134 participants were randomly allocated to the FOLFOX group and 133 to the fluorouracil and cisplatin group (intention-to-treat population), and 131 patients in the FOLFOX group and 128 in the fluorouracil and cisplatin group actually received the study drugs (safety population). Median follow-up was 25·3 months (IQR 15·9-36·4). Median progression-free survival was 9·7 months (95% CI 8·1-14·5) in the FOLFOX group and 9·4 months (8·1-10·6) in the fluorouracil and cisplatin group (HR 0·93, 95% CI 0·70-1·24; p=0·64). One toxic death occurred in the FOLFOX group and six in the fluorouracil-cisplatin group (p=0·066). No significant differences were recorded in the rates of most frequent grade 3 or 4 adverse events between the treatment groups. Of all-grade adverse events that occurred in 5% or more of patients, paraesthesia (61 [47%] events in 131 patients in the FOLFOX group vs three [2%] in 128 patients in the cisplatin-fluorouracil group, p<0·0001), sensory neuropathy (24 [18%] vs one [1%], p<0·0001), increases in aspartate aminotransferase concentrations (14 [11%] vs two [2%], p=0·002), and increases in alanine aminotransferase concentrations (11 [8%] vs two [2%], p=0·012) were more common in the FOLFOX group, whereas serum creatinine increases (four [3%] vs 15 [12%], p=0·007), mucositis (35 [27%] vs 41 [32%], p=0·011), and alopecia (two [2%] vs 12 [9%], p=0·005) were more common in the fluorouracil and cisplatin group.

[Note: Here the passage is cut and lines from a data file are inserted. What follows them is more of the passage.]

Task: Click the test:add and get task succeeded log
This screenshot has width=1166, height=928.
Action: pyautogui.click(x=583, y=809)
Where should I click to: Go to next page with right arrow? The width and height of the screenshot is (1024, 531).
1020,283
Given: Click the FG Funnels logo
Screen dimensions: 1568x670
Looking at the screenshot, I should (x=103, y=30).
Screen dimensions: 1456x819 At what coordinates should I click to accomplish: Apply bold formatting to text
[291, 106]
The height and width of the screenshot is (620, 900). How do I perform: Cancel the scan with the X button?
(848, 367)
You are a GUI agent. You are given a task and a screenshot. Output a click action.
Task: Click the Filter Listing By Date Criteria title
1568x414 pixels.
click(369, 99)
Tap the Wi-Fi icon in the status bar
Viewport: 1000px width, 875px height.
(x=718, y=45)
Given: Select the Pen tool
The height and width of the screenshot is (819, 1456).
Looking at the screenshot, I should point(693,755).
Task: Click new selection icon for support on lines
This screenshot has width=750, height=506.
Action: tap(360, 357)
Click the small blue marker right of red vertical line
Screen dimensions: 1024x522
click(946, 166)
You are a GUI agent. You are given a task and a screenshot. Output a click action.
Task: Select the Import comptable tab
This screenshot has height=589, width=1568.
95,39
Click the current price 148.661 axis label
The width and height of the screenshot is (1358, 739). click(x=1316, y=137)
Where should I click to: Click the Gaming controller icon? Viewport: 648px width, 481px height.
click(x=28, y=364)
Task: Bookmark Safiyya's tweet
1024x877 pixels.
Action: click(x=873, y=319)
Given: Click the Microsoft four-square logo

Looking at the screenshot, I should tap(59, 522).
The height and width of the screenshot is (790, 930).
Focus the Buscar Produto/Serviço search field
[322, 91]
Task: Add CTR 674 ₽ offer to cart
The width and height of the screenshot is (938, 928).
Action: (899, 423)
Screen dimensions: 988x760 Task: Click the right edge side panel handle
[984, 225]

Although chemoradiotherapy with FOLFOX did not increase progression-free survival compared with chemoradiotherapy with fluorouracil and cisplatin, FOLFOX might be a more convenient option for patients with localised oesophageal cancer unsuitable for surgery.


UNICANCER, French Health Ministry, Sanofi-Aventis, and National League Against Cancer.